3.1.2.2. Viscoelastic behaviour. DMTA was employed to analyse the viscoelastic behaviour of PDMS-based substrates. Fig. 2 (bottom) illustrates the storage modulus and tan delta (damping) curves for PDMS and 1, 2, and 4 wt% PDMS/HA nanocomposites as a function of temperature. As shown, addition of 1 wt% HA nanoparticles to the PDMS matrix significantly affects the viscoelastic behaviour of the substrates, i.e., a large gain in the storage modulus and a substantial decrement in the tan delta. On the other hand, the effect of increasing the amount of nanoparticles on the storage modulus and damping is practically negligible, which can be interpreted as due to the rather similar viscoelastic behaviours of the PDMS/HA nanocomposites with different HA contents. Moreover, the addition of HA nanoparticles gives rise to a small secondary peak in the tan delta curves, which can be more clearly seen in the inset figure. This observation might be attributed to the aggregation of HA nanoparticles in the nanocomposite, which can give rise to two distinct viscoelastic behaviours occurring in the PDMS matrix. It should be mentioned that due to the weak interaction between PDMS and HA nanoparticles,59–63 we were unable to fabricate PDMS/HA nanocomposites of higher HA contents.
3.1.3. Surface chemistry.
3.1.3.1. Alizarin red staining. Dispersion of HA nanoparticles in the PDMS matrix, as well as the presence of nanoparticles at the surface of PDMS substrates, was probed by alizarin red staining (displayed in Fig. 3). The results demonstrate that HA nanoparticles aggregate throughout the nanocomposite. The aggregated entities grow in size and number as the amount of the nanoparticles is increased. The average size of the aggregates in the 1 wt% nanocomposite is nearly 50 micrometres, while aggregated clusters as large as around 200 micrometres were found in the 4 wt% nanocomposite.
image file: c7bm00733g-f3.tif
Fig. 3 (left) Alizarin red staining of 1, 2 and 4 wt% PDMS/HA nanocomposites. (right) The water contact angle on the PDMS and PDMS/HA nanocomposite substrates.
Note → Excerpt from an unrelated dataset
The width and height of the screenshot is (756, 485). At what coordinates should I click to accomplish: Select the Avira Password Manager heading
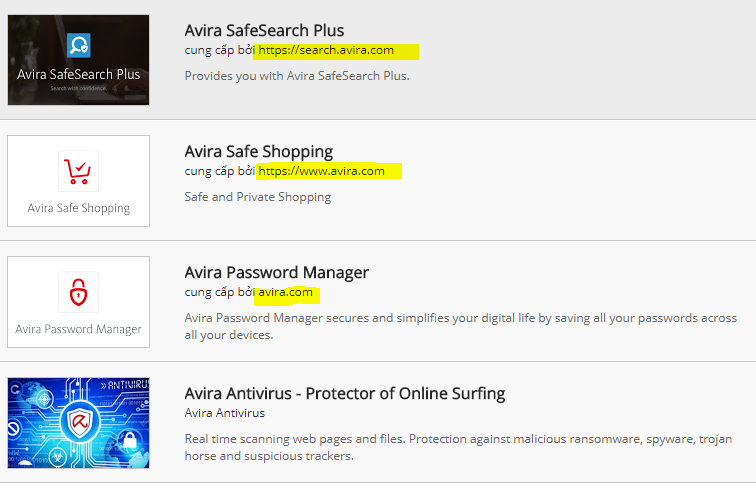tap(277, 272)
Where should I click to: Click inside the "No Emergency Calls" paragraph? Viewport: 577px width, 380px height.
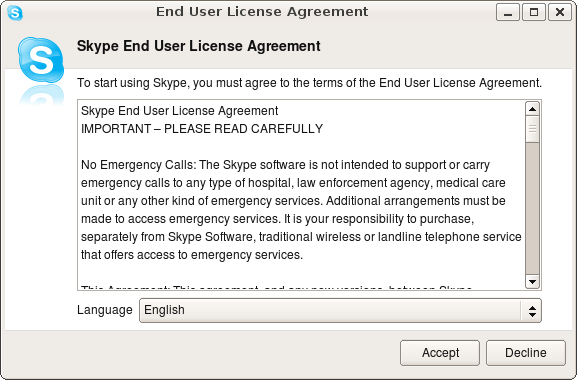click(x=301, y=210)
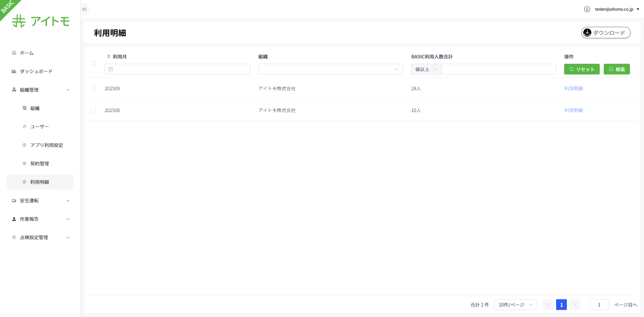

3.1.3.2. Water contact angle. Water contact angle measurements were carried out to roughly assess the presence of nanoparticles at the surface of substrates, which may change the surface properties of the nanocomposites. Fig. 3 depicts the average water contact angle on PDMS, as well as PDMS/HA nanocomposites. Accordingly, a decline in contact angle is observed as the amount of nanoparticles in the matrix increases, which can indicate an enhanced surface hydrophilicity for the substrates. It should be mentioned that the 1 wt% PDMS/HA nanocomposite has a rather comparable contact angle relative to PDMS, which can suggest the negligible presence of HA nanoparticles at the surface, and therefore an insignificant change in the surface chemistry is expected. For this reason, the 1 wt% nanocomposite was not used as the culture substrate for osteogenic differentiation assessment.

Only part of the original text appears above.